We were surrounded by beautiful desert mountains on a moderately easy trail, fit for any Sport Utility Vehicle with low range. Soon we came to the Keystone mine headquarters, whose owner had left a sign inviting us to use his cabin - just leave it as we found it. Further along, the mountains widen and we pass a marker informing us we were entering Death Valley National Park.    

Just beyond the marker, a road cuts off to the south from our trail.
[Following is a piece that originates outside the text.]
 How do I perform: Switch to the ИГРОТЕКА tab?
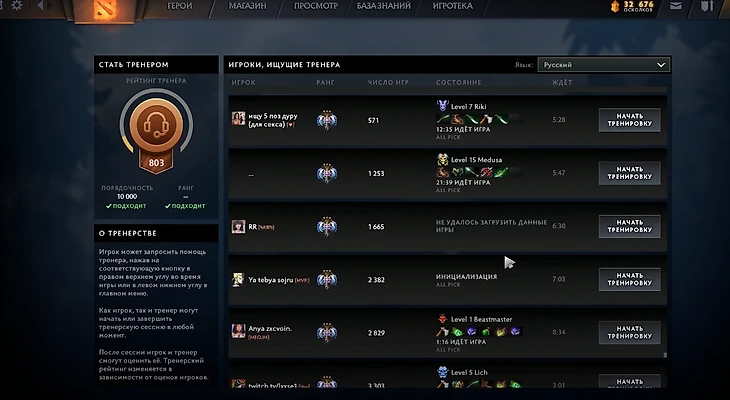[x=453, y=6]
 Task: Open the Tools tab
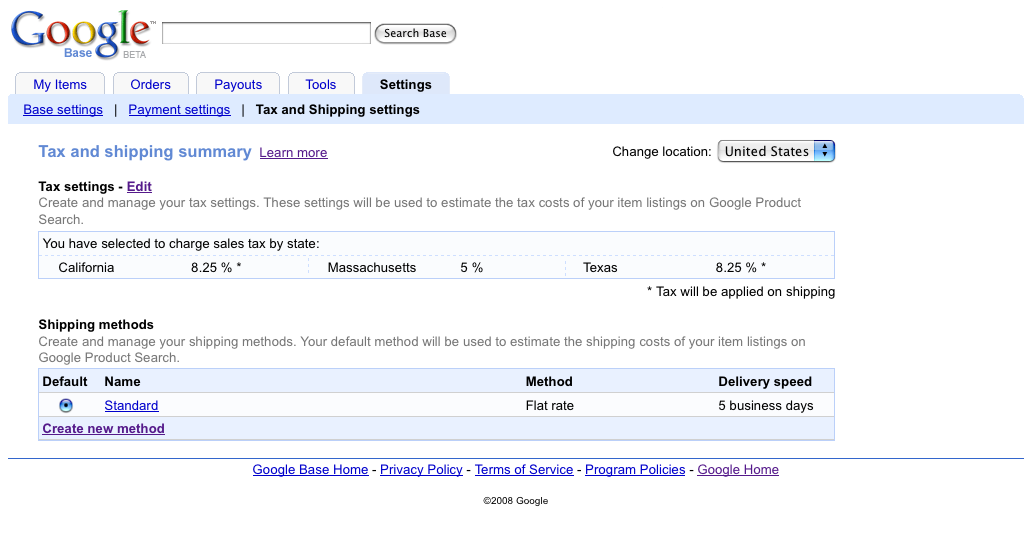pos(321,85)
It's the road to the infamous Death Valley home of Charlie Manson: Barker Ranch.     

Barker Ranch

Barker Ranch is an old place, hidden far from pavement, a place with water and trees, an oasis that time has passed by.  The road to the ranch is nearly overgrown by brush and trees that block the sun.  The ranch house is a cabin that is open for visitors to stay, with a log book to sign and a small collection of paperback books to help while away the time.  The Park Service maintains the cabin and it was tidy and clean.     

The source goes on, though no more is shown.